Australia doesn’t have compulsory voting, but it is compulsory to enrol to vote, to attend a polling place and to lodge a ballot paper. It is, however, between you and your pencil whether you cast a valid vote or a vulgar insult. That said, voting here is far more prevalent than in most countries. And the high rate of voter participation has played a major role in making Australia such a stable, secure and prosperous democracy.
But just as culture and policy have chipped away at our high rates of home ownership, culture and policy have been chipping away at our democratic engagement. The AEC does little to enforce existing laws, and the parliament does even less to help young people, who move house far more often than older people, to both get on the electoral roll and stay up to date. It’s OK to match young people’s Centrelink file to an eight-year-old tax file, but apparently it’s not OK to send them a letter offering to update their electoral enrolment.
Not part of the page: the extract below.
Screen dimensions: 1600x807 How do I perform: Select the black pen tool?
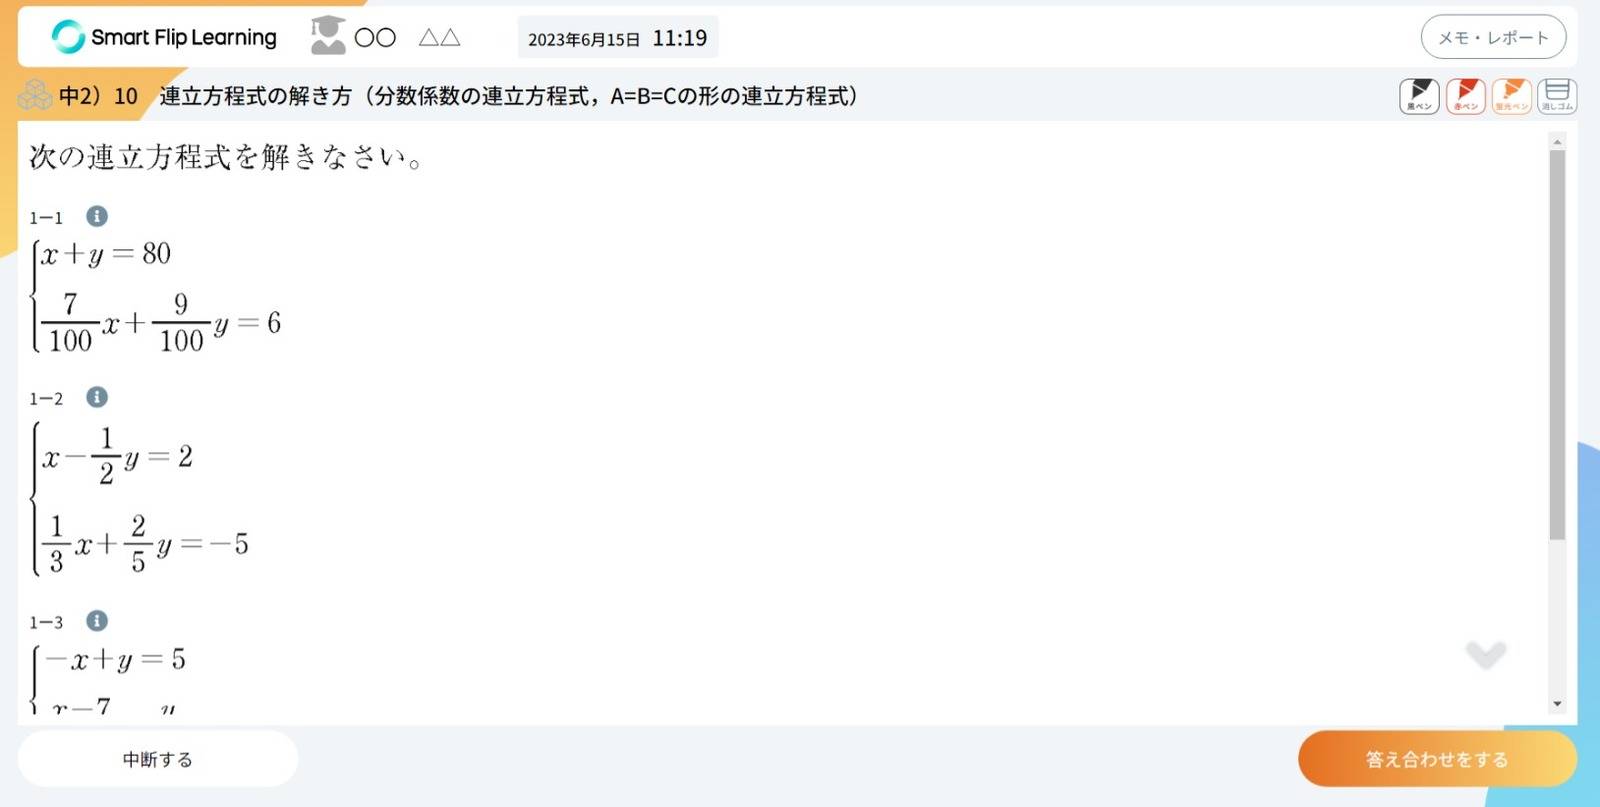(1419, 96)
Twenty years of deregulation (or “light touch” regulation), privatisation, contracting out, tax cuts, spending cuts and welfare reform have created a radically different Australian economy and society to the one that remains burned into the memories of older voters and politicians.
The economic rationalists killed the culture that once lauded a prime minister for celebrating a yacht-racing victory with the exhortation that “any boss who sacks anyone for not turning up today is a bum”. Imagine calling someone a “boss” these days! They are our employers, and if we give them the tax cuts and industrial-relations reforms they want they might even “create” a job for us. And imagine what today’s tabloid papers would make of a young person who missed a Centrelink interview because of a big night on the piss celebrating a sporting victory.
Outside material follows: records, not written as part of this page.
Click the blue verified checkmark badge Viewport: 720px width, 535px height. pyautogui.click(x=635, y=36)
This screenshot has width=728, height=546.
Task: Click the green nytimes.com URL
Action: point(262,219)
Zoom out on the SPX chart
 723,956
Young people and new arrivals are not to blame for the loss of Australian values. Those values have been killed by decades of sustained effort from generations of older politicians and business leaders.
Meanwhile, a problem of a different and more diabolical kind awaits future generations. The science is quite clear: children leaving school today will experience the harmful effects of our current determination to burn growing amounts of fossil fuel. However, the long lag between burning coal and rising sea levels means that, yet again, older Australians will be insulated from the eventual costs. They have been grandfathered.
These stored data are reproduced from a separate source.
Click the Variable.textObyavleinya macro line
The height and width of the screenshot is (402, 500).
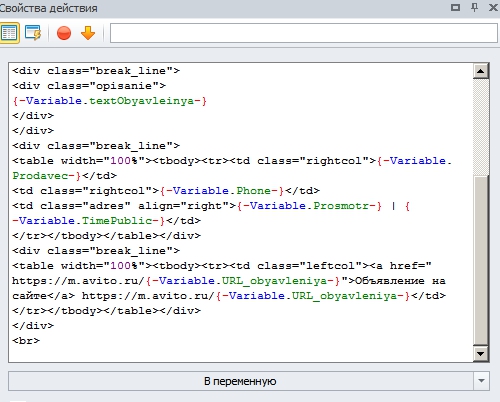pyautogui.click(x=110, y=101)
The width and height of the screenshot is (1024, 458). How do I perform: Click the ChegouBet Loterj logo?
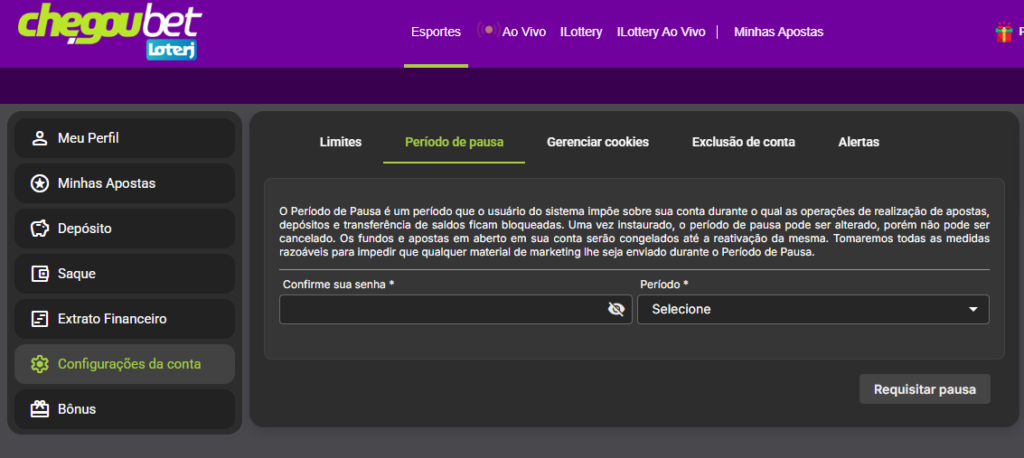(110, 31)
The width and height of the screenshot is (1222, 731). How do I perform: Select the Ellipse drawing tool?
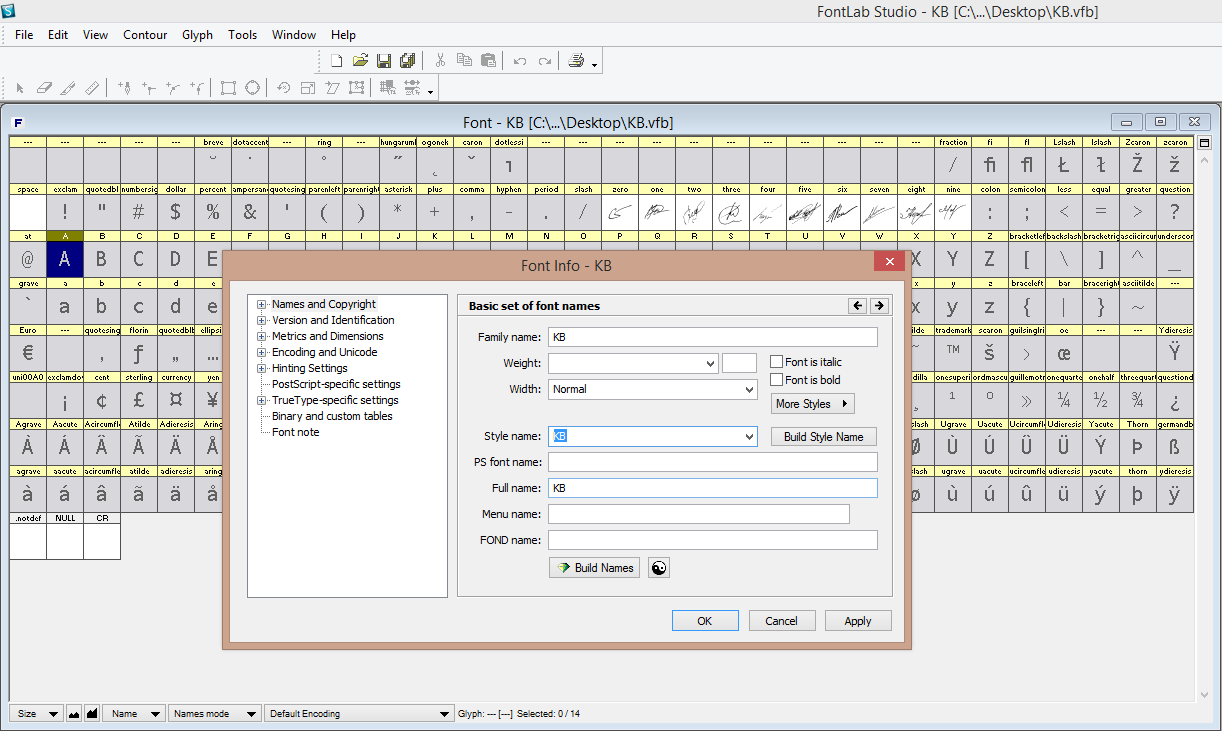point(253,88)
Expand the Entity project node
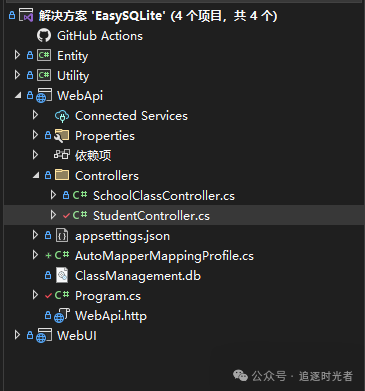This screenshot has width=365, height=391. coord(17,55)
Menzies’ desire to give young Australians and new arrivals a stake in their home, and their community, was not a reflection of socialist tendencies but conservative ones. It also reflected a concern for the future. Unlike the modern Liberal Party, Menzies saw the benefits of uniting the country. Then again, he was trying to build something. If all you want to do is maintain the status quo, it’s much simpler to divide and conquer.
But of course driving in wedges is how you break something, not build it. And breaking up a cohesive society seems more like a radical political strategy than a conservative one.